WORK ORDER
Please repeat the lines below, exactly and only, from the one that holds "The width and height of the screenshot is (1207, 916)." through the one that holds "This screenshot has width=1280, height=720.".

[Stored items from a collection]
──────────────────────────────
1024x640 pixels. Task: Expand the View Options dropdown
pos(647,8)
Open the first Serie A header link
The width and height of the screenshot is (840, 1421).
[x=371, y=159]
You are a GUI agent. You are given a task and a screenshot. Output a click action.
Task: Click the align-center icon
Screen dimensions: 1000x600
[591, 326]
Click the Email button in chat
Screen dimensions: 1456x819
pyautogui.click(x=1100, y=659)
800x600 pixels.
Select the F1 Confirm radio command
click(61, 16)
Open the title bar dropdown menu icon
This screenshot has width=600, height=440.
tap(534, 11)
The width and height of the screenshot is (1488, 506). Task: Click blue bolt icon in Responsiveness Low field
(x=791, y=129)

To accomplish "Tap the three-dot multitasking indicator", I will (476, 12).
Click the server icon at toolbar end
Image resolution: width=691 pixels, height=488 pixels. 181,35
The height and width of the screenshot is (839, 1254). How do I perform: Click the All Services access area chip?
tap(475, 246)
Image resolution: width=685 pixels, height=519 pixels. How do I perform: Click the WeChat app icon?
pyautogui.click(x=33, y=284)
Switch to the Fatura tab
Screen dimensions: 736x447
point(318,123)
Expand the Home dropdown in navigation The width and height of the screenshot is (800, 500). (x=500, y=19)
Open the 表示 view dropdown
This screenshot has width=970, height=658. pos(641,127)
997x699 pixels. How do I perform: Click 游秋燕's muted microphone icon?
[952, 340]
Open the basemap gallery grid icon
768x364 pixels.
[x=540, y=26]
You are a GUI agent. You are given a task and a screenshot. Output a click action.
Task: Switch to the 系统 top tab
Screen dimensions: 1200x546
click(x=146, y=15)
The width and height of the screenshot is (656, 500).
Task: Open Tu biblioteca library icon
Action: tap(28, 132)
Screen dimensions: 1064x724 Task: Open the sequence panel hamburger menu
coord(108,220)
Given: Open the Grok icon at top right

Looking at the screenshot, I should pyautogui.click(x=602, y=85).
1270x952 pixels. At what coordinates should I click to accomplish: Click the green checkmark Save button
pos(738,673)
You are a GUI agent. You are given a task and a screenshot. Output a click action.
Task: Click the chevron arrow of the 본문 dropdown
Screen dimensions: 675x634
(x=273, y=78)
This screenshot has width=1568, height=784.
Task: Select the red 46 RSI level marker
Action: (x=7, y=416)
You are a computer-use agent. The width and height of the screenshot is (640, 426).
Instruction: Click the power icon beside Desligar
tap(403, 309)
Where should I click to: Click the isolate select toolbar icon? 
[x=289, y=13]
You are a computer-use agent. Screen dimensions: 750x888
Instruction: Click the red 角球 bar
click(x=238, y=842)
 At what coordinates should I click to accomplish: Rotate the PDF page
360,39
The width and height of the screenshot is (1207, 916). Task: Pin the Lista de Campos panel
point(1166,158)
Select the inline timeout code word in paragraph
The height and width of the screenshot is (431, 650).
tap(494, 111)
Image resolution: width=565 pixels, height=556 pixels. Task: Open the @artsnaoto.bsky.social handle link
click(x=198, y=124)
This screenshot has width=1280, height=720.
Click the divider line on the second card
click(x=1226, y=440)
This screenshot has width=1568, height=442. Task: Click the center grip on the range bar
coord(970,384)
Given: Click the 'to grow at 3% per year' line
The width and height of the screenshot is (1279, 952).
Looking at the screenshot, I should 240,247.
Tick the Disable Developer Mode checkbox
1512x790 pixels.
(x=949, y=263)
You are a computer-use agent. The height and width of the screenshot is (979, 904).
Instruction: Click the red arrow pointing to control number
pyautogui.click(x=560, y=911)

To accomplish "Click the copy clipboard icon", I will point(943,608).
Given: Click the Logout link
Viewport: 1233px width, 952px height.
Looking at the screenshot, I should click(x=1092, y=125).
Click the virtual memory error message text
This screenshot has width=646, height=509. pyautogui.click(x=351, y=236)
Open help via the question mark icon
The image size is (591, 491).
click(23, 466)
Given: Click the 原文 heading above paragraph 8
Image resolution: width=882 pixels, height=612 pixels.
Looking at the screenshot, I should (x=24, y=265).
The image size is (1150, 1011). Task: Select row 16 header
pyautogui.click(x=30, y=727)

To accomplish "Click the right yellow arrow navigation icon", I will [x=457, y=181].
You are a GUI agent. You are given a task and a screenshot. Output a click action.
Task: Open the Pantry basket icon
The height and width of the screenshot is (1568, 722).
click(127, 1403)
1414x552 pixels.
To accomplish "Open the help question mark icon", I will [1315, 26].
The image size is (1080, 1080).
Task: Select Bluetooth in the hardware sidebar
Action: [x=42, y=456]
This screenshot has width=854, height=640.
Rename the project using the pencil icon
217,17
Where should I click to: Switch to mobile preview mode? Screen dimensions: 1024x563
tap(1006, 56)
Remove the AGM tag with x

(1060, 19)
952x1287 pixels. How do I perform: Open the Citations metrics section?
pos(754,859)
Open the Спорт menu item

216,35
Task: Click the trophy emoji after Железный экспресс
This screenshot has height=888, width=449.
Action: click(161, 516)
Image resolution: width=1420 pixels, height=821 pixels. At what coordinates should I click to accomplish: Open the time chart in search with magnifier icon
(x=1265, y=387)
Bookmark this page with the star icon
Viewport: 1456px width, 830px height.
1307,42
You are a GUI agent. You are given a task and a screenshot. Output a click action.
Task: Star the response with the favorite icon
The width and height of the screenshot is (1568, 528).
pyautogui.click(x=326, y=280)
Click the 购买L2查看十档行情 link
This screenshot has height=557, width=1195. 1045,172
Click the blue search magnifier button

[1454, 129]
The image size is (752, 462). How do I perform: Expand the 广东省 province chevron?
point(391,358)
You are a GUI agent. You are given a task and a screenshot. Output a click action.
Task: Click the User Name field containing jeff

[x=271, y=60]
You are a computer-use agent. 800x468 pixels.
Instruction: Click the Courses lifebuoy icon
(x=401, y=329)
──────────────────────────────
EXERCISE RESPONSE
The width and height of the screenshot is (1207, 916). Task: Pin the Lista de Campos panel
point(1166,158)
Select the inline timeout code word in paragraph
The height and width of the screenshot is (431, 650).
tap(494, 111)
Image resolution: width=565 pixels, height=556 pixels. Task: Open the @artsnaoto.bsky.social handle link
click(x=198, y=124)
This screenshot has width=1280, height=720.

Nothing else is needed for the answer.